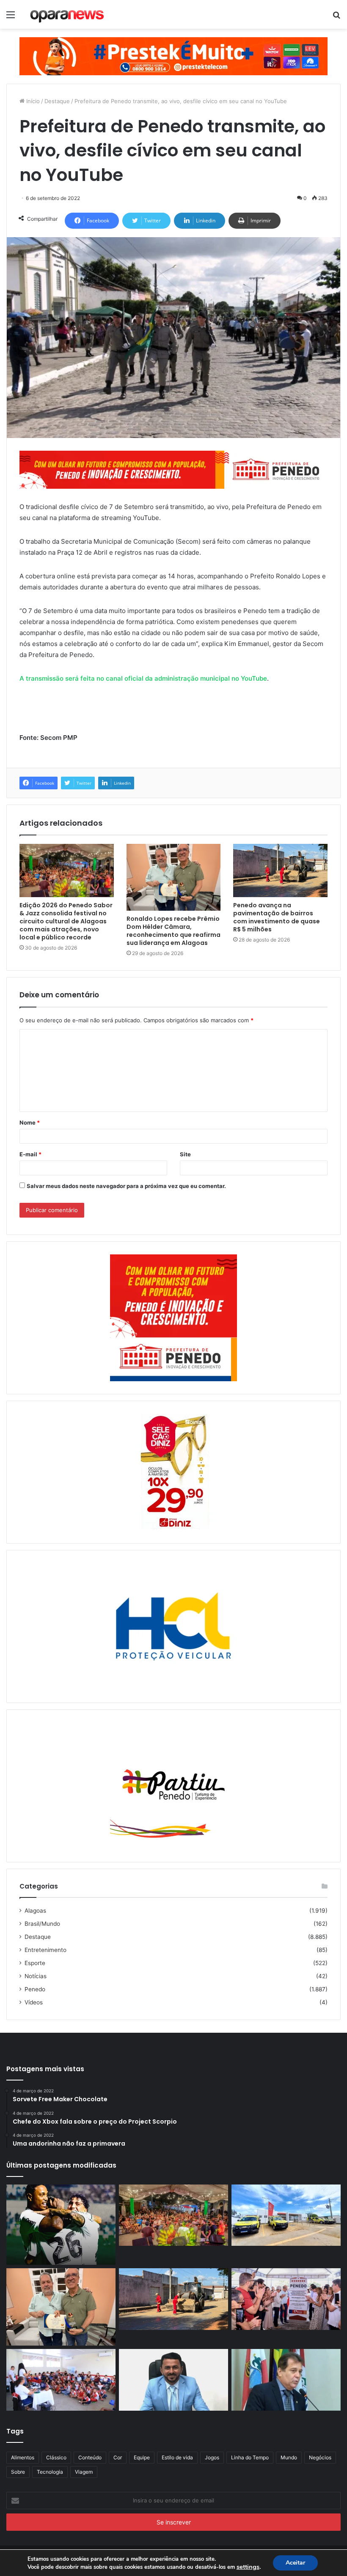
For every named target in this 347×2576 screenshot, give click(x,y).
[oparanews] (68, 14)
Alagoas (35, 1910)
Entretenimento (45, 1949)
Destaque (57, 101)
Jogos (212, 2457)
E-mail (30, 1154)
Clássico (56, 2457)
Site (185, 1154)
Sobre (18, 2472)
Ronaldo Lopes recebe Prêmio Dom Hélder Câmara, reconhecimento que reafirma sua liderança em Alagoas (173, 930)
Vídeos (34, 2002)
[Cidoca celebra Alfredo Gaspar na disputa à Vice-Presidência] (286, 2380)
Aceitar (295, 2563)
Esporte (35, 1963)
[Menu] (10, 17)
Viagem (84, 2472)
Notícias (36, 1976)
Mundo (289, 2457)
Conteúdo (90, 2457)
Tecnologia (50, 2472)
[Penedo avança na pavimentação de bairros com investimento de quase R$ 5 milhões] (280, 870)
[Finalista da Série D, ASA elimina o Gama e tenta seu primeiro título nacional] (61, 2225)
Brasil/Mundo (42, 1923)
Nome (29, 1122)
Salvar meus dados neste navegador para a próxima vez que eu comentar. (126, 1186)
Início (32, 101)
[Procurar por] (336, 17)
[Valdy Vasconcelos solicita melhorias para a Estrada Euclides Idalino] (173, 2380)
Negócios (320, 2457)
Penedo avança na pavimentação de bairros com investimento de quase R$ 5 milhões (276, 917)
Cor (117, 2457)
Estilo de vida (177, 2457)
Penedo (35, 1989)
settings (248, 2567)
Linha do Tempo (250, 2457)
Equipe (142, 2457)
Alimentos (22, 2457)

# # #

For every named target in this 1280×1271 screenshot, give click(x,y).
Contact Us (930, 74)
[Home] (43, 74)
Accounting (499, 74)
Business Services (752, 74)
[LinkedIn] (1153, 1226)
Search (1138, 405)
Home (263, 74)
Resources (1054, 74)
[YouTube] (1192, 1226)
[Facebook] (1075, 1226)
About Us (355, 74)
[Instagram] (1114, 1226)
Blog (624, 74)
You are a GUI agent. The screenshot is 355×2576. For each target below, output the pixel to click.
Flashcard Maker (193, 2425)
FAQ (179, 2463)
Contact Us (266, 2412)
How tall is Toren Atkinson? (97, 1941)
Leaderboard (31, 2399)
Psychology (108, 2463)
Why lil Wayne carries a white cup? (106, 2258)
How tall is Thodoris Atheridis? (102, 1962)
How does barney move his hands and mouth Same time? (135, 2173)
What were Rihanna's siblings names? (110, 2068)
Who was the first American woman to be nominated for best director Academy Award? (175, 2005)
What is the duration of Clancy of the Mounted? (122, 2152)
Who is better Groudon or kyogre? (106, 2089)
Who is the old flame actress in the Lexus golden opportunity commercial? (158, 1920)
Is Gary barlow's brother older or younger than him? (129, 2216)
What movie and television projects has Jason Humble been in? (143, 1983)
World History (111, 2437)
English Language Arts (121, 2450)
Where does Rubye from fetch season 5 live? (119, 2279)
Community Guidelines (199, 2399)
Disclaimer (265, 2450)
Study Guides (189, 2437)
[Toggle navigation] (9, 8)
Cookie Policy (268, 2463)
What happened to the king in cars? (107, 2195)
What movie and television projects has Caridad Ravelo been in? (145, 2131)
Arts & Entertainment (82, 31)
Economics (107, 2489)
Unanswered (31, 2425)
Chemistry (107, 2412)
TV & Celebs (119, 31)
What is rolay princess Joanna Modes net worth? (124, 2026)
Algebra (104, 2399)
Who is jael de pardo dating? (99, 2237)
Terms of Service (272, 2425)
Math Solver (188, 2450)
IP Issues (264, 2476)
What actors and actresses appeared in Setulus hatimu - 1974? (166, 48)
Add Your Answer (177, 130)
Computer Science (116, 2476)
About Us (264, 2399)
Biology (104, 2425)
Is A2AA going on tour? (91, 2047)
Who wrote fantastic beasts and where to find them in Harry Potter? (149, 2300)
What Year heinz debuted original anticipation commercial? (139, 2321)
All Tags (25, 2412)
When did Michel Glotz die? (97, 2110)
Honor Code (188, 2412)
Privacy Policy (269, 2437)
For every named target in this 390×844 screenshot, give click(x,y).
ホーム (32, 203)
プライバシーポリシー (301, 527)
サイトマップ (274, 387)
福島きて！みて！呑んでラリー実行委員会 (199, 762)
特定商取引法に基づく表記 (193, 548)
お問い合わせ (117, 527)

# # #

- _What you will do_:
Go through the listing above and return each line where the word "target" occurs.

- _Result for this exercise_:
For every named target in this 347×2576 screenshot, give click(x,y).
For every named target in this 1280×1271 screenshot, give click(x,y).
You are a GUI agent. The screenshot is 355×2576. For each target below, output the pixel to click.
For every named target in this 390×844 screenshot, give click(x,y).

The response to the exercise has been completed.